**What the task requires**
Return the passage of the court opinion on the Kentucky highway damages claim starting at "Court of Appeals" and ending at "owned by him.", copied word for word.

**Source extract**
--- BEGIN ---
COMMONWEALTH of Kentucky DEPARTMENT OF HIGHWAYS, Appellant,
v.
Wurts CHINN, Appellee.
Court of Appeals of Kentucky.
October 27, 1961.John J. Blackburn, Legal Section, Dept. of Highways, Covington, Hafford E. Hay, Asst. Atty. Gen., for appellant.
Bates & Nicholls, Greenup, for appellee.
MOREMEN, Judge.
Appellee, Wurts Chinn, filed a complaint with the Board of Claims (KRS 44.070-44.990) by which he sought to recover damages from the commonwealth resulting from alleged negligence on its part in constructing and maintaining U. S. Highway 23, which abuts a small tract of land owned by him.
*623 The testimony offered by appellee Chinn is vague and uncertain and it is impossible to gather from the record the exact nature of his complaint. We surmise that this is the real basis: Many years ago, Highway 23 was a plain gravel country road. In 1923 the state blacktopped it and periodically raised the surface by additional blacktopping so that the road became sufficiently high as to change the natural flow of the water and divert it onto appellee's property. This water stood on the ground and under a fifty-year-old, frame building on the lot with the result that the accumulation of water caused the structure to rot and deteriorate. Appellee also testified that at one time the Highway Department stopped up a drain which had helped control the flow of water and this action also contributed to cause the damage.
After a hearing the Board of Claims awarded damages in the sum of $3,835. The commonwealth appealed to the Greenup Circuit Court where the action of the Board was affirmed hence this appeal.
--- END ---
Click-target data
--- BEGIN ---
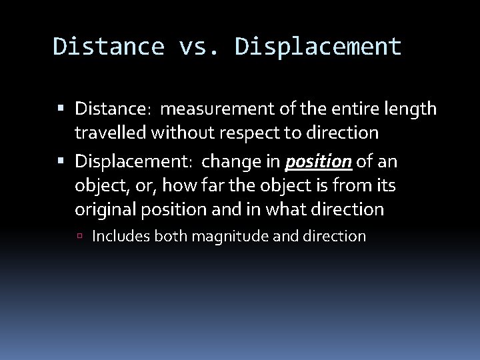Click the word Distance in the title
point(109,47)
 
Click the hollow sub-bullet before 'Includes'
point(83,235)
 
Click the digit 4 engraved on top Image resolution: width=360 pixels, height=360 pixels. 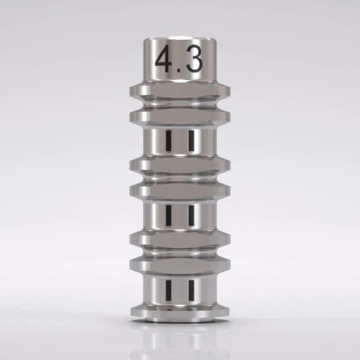click(x=165, y=61)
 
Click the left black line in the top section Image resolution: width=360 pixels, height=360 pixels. click(x=170, y=142)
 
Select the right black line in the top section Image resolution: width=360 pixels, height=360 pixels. click(x=191, y=142)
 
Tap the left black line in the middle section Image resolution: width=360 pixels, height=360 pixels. click(x=170, y=214)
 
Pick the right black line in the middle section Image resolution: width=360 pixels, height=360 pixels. click(x=191, y=214)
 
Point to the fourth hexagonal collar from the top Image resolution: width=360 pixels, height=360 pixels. click(x=180, y=192)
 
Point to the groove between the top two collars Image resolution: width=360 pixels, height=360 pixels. click(x=180, y=103)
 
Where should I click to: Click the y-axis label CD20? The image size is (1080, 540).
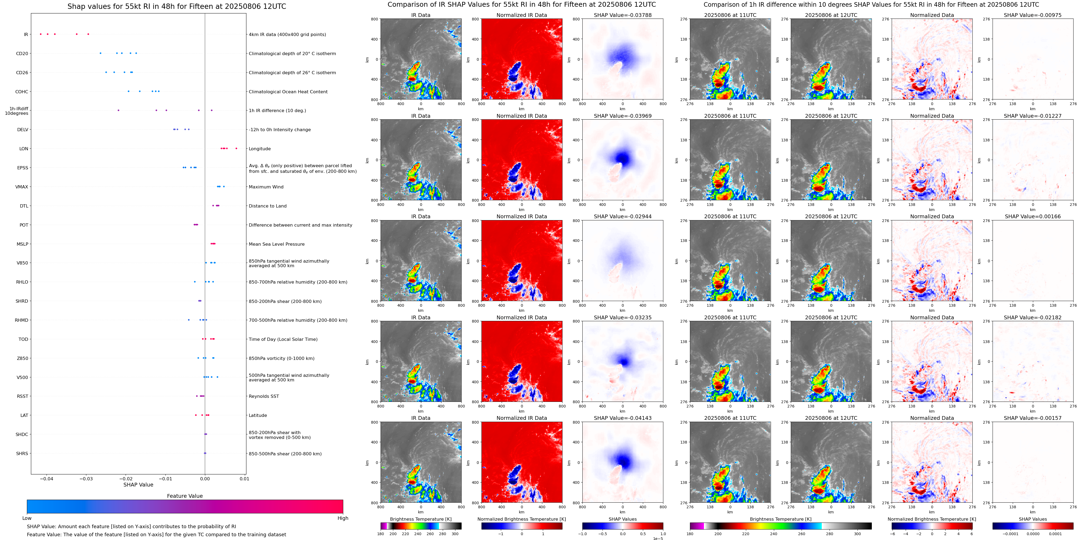(22, 53)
--- END ---
**Task output**
Court of Appeals of Kentucky.
October 27, 1961.John J. Blackburn, Legal Section, Dept. of Highways, Covington, Hafford E. Hay, Asst. Atty. Gen., for appellant.
Bates & Nicholls, Greenup, for appellee.
MOREMEN, Judge.
Appellee, Wurts Chinn, filed a complaint with the Board of Claims (KRS 44.070-44.990) by which he sought to recover damages from the commonwealth resulting from alleged negligence on its part in constructing and maintaining U. S. Highway 23, which abuts a small tract of land owned by him.